The settings at the data mart report level always override the settings at project level. By default, the Maximum execution time is set to ‘0’, which means that the project level setting will be used. The project level setting is available in the Governing category of the Project Configuration Editor. For example, if the maximum execution time at data mart level is set to '0', and the setting at the project level is set to 10 seconds, the report will timeout after 10 seconds. But, if you set the maximum execution time as 5 seconds, and the project level setting is specified as 10 seconds, the data mart report level overrides the project level settings, and the report will timeout after 5 seconds.
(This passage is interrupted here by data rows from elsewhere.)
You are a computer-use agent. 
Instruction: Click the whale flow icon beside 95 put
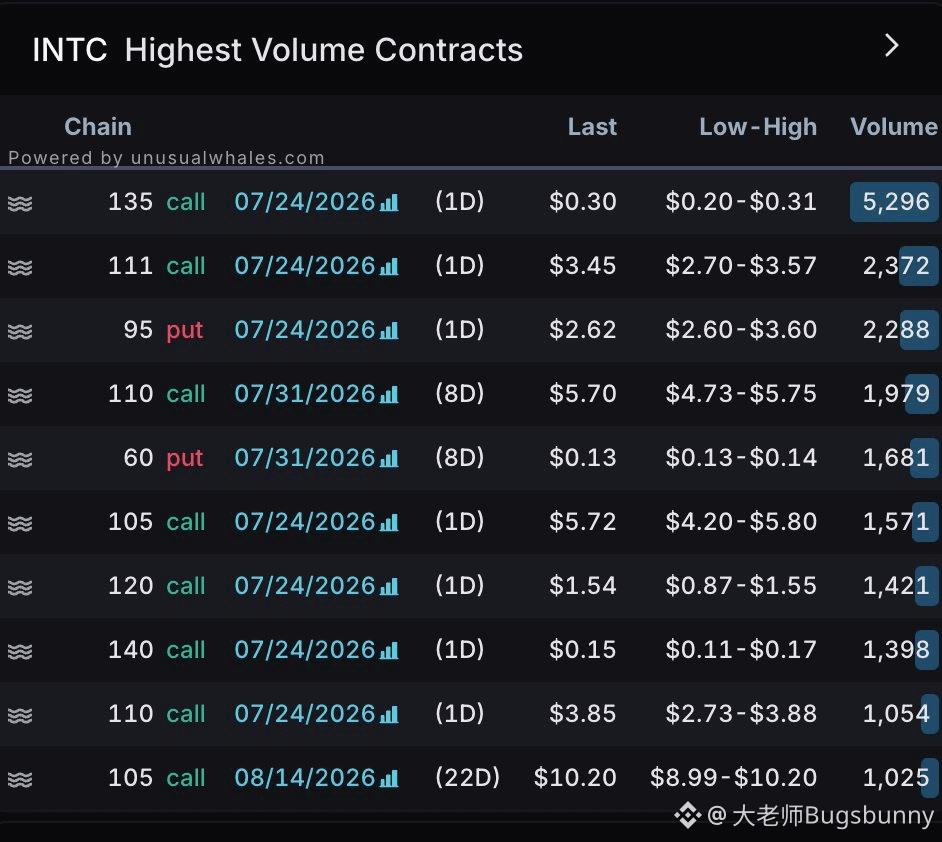(20, 332)
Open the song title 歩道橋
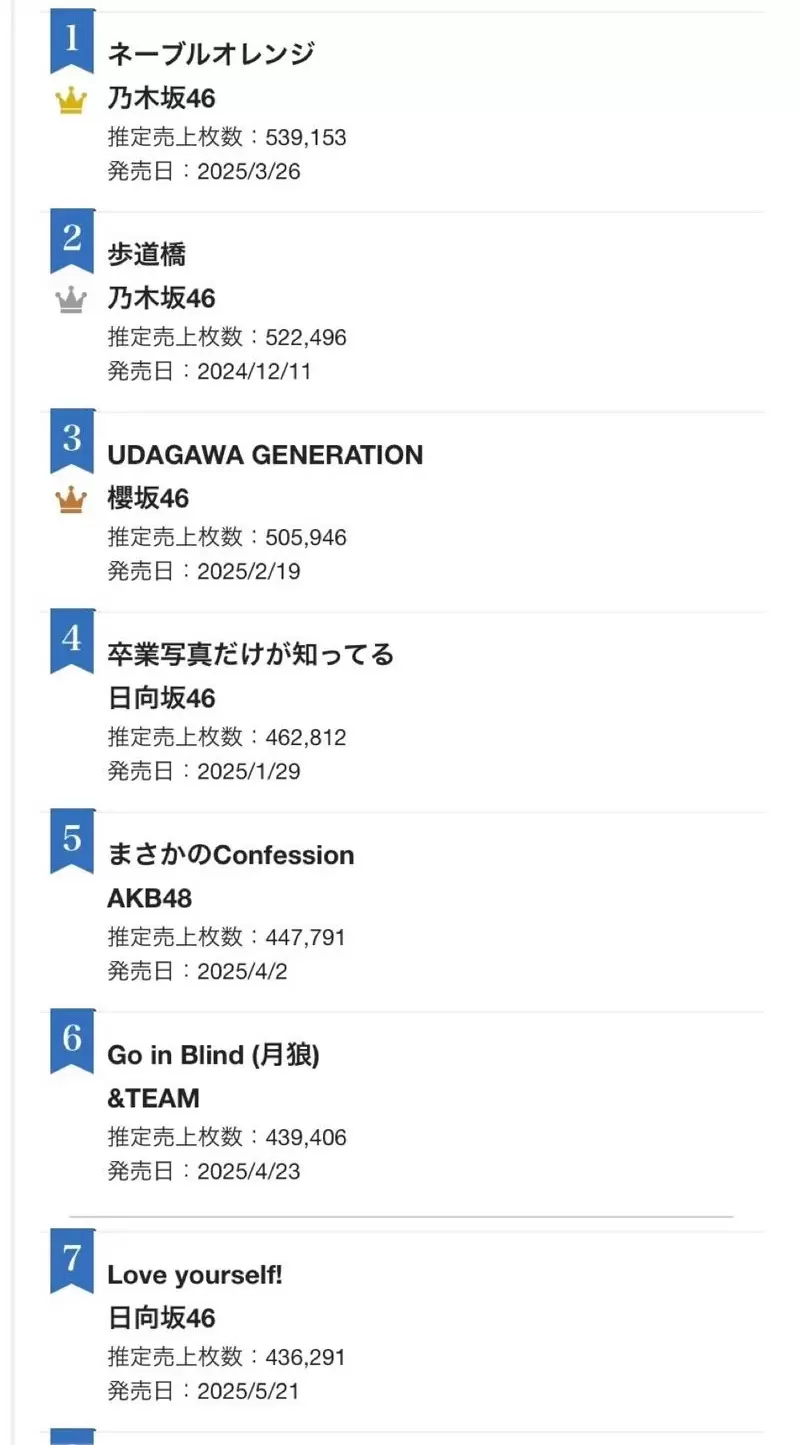This screenshot has width=799, height=1445. (147, 254)
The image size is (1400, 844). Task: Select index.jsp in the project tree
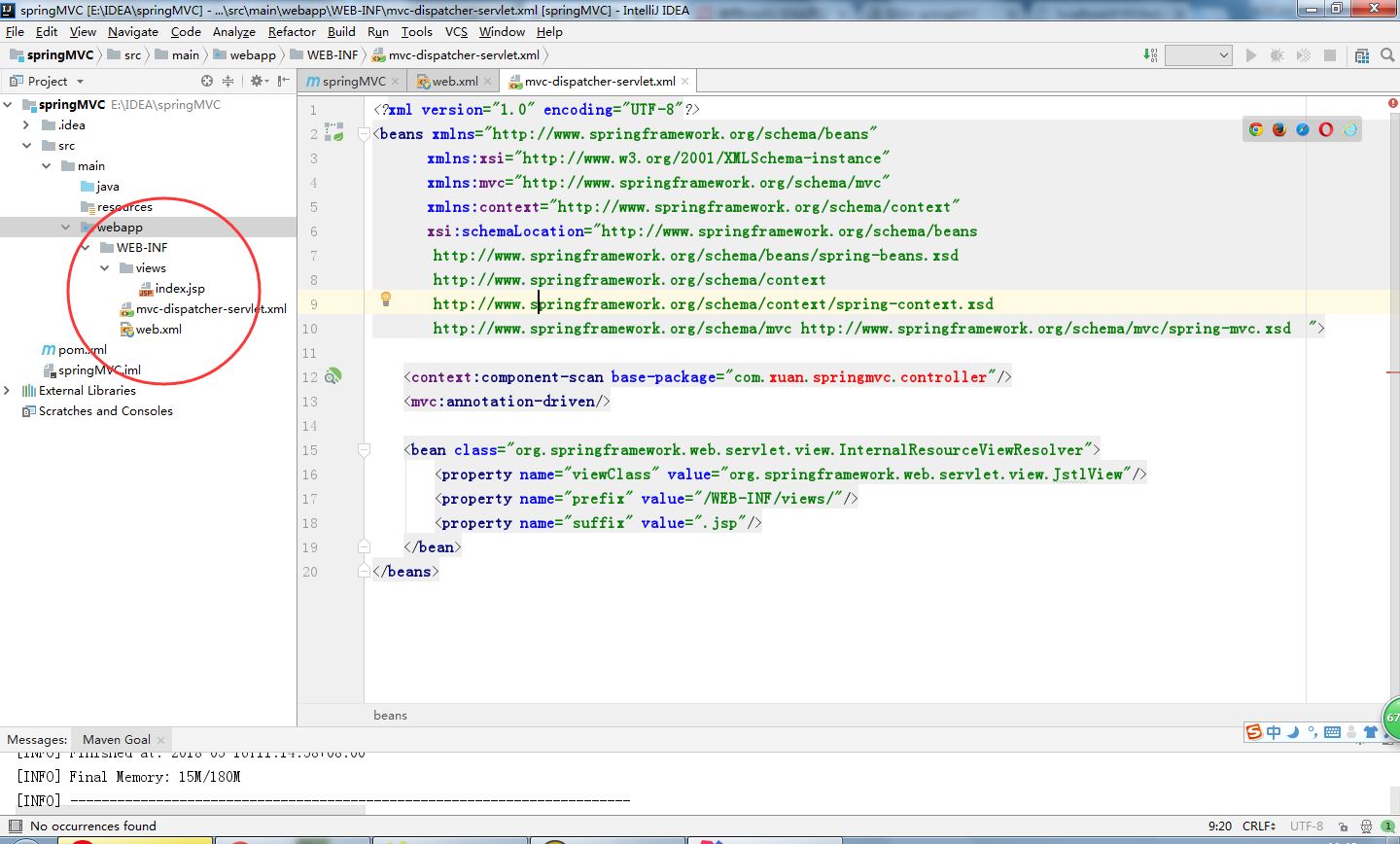(x=180, y=289)
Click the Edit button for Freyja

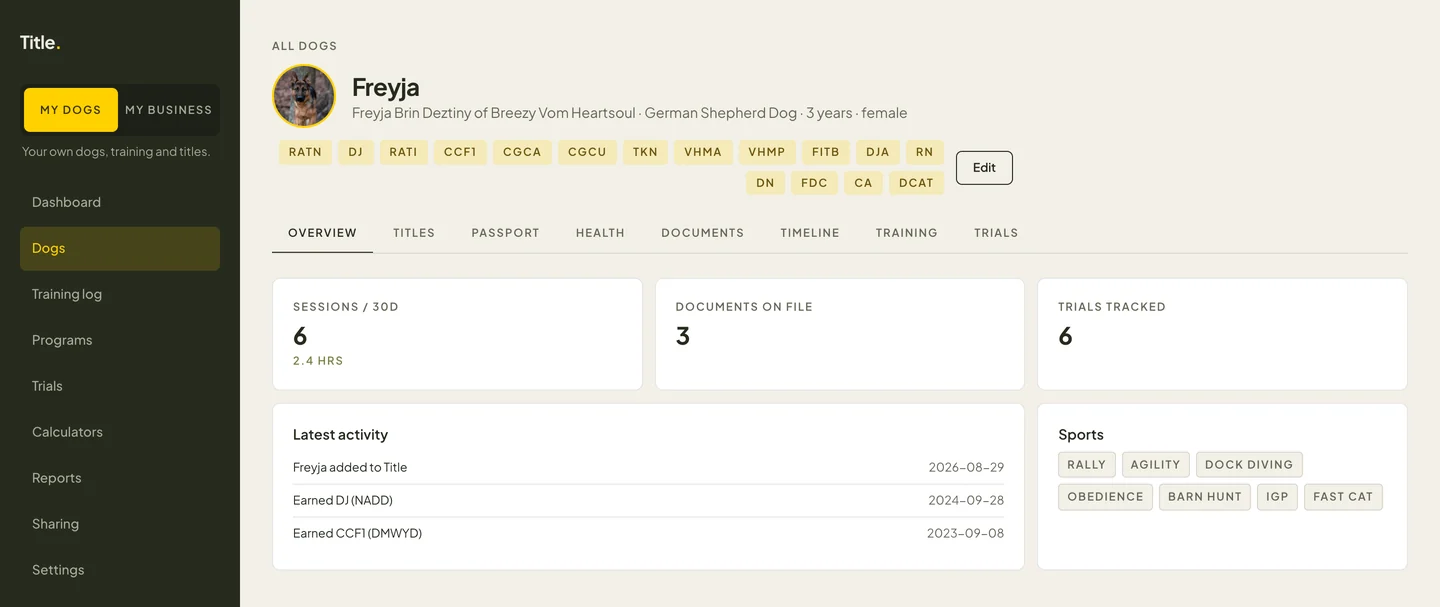[x=984, y=168]
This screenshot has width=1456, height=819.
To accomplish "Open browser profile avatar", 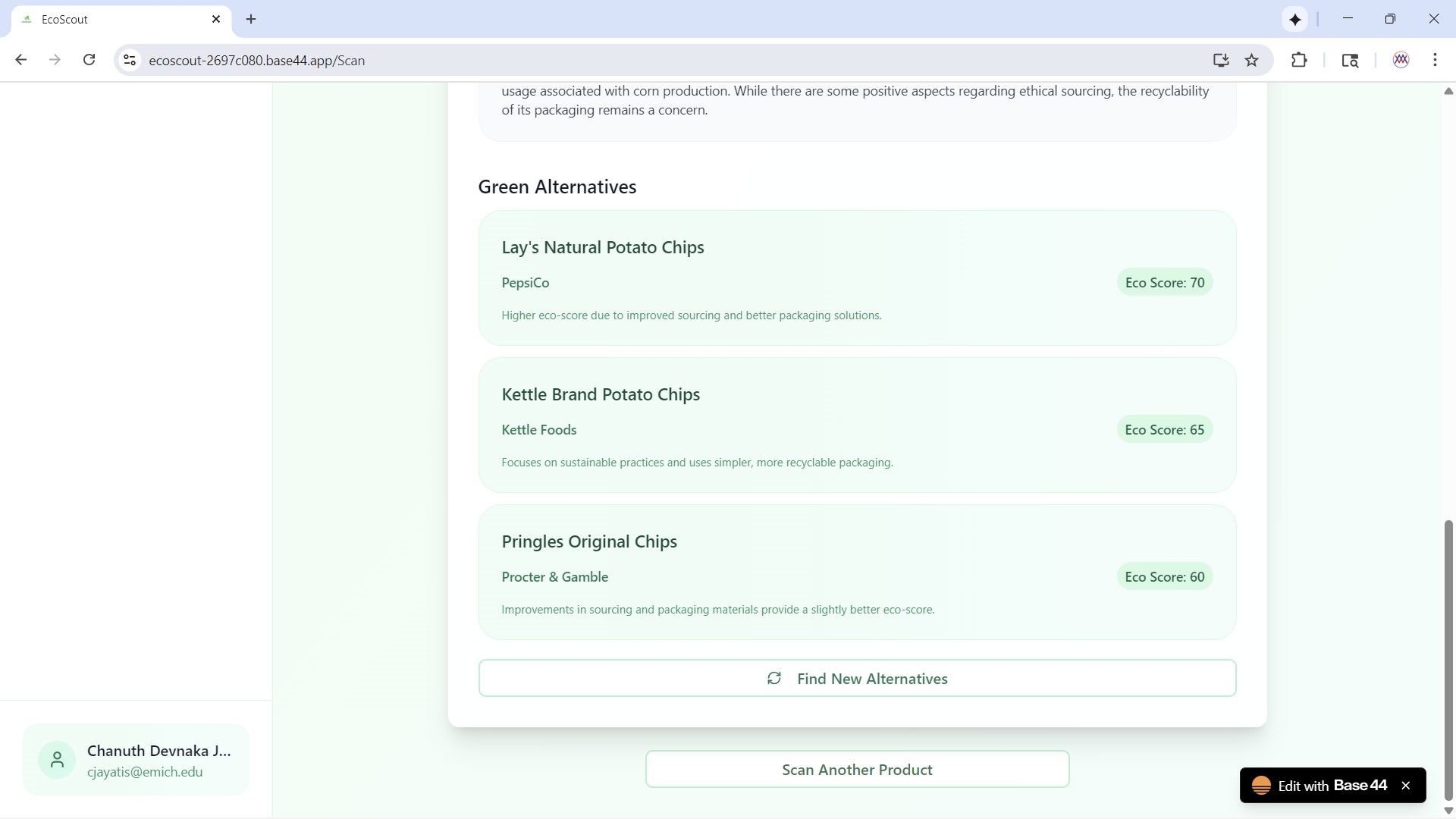I will [x=1401, y=60].
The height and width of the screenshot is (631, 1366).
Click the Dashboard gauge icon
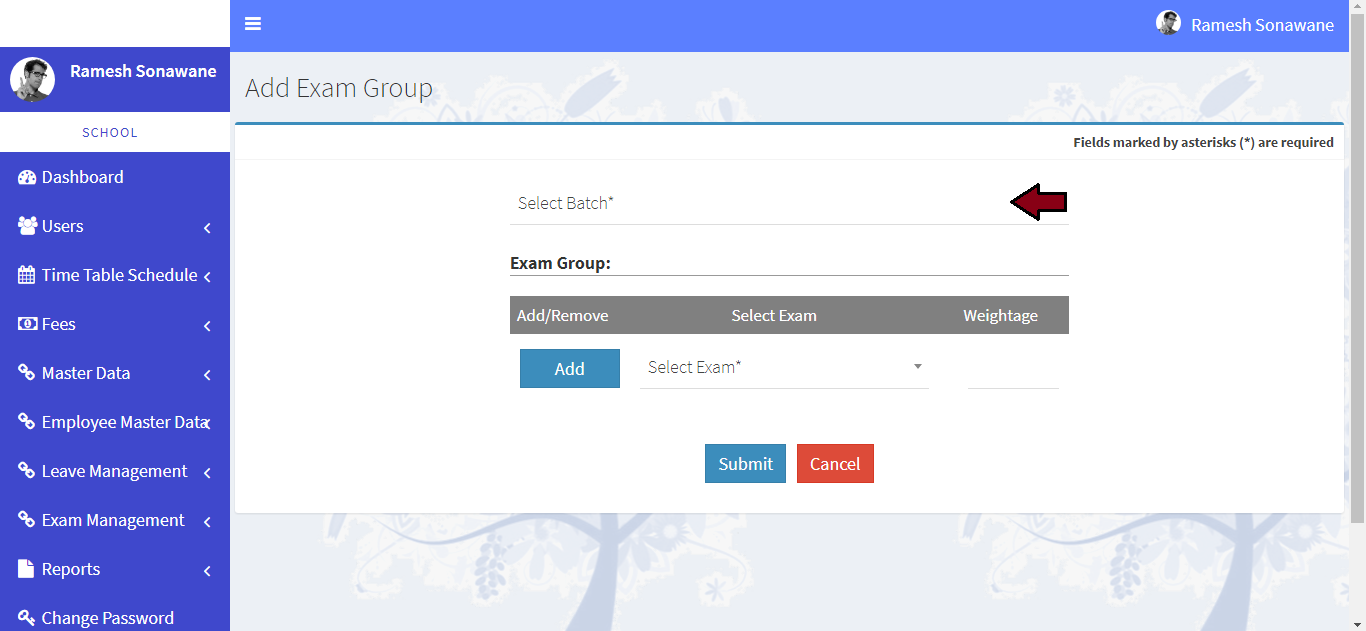(27, 178)
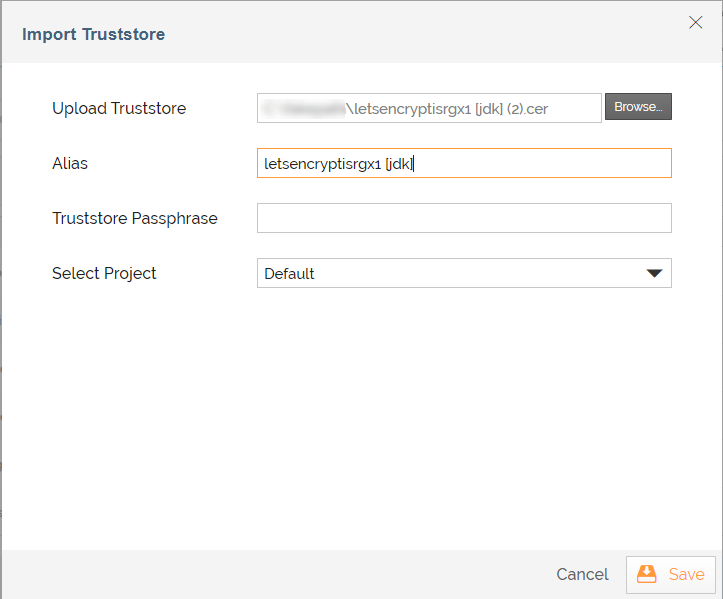723x599 pixels.
Task: Save the imported truststore
Action: (671, 574)
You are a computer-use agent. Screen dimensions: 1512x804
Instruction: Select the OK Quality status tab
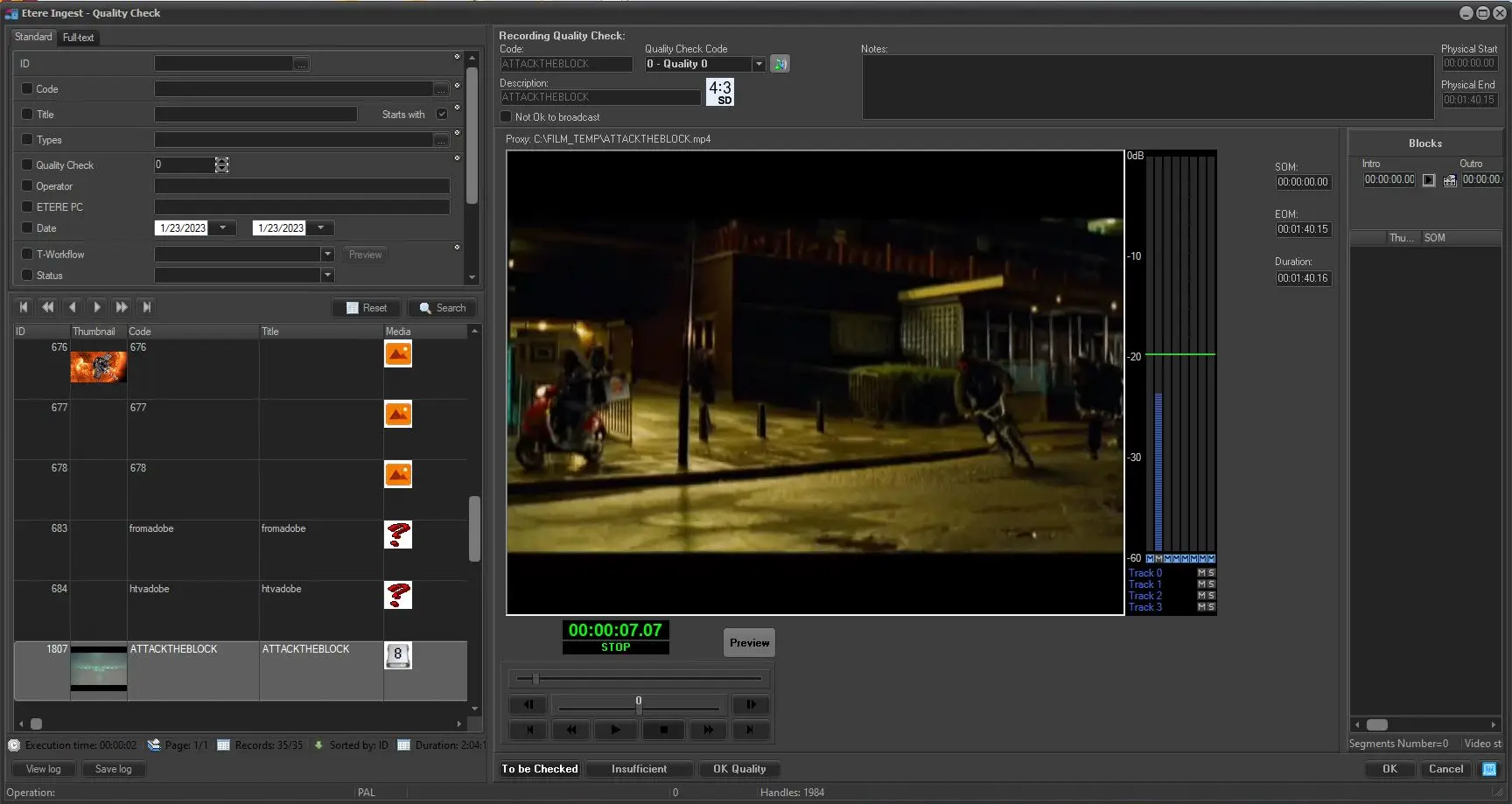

Pre- and post-SQL statements allow the application of user-defined SQL before and after the creation of data mart tables. Possible uses include GRANT privileges and index creation.

Pre- and post-table creation settings apply to data mart tables only; they do not affect settings generated to process a report.

Custom groups in data mart tables

Since custom groups do not exist as columns in the warehouse, when a report includes a custom group the resulting data mart table contains data that does not directly map to corresponding columns in a warehouse table. For this reason, data derived from custom group columns is handled differently.

This figure shows how columns appear in data mart tables created from reports that include custom groups.

Custom groups in data mart tables

In a table structured as shown:

  • The Element ID column contains the IDs of the custom group elements as generated by the engine.
  • The Element Name column contains the descriptions of custom group elements.

The figure that follows shows part of a sample table that includes custom group data.

part of a sample table that includes custom group data

In this example,

A points to the element-ID column as it appears in the data mart table. Element IDs (1, 2, 3,...) are extracted from the corresponding custom group elements in the report.

B points to the element names as they appear in the data mart table. These names are extracted from the corresponding custom group element names in the report.

Similarly, when a report includes columns that reflect consolidations, the SQL Engine provides element ID valuesfor the data mart table. In such cases, the table structure looks like the following.

table structure looks like

In a table structured as shown:

  • The Element_ID column contains values provided by the engine.
  • The Element_Name column contains the names of consolidation elements.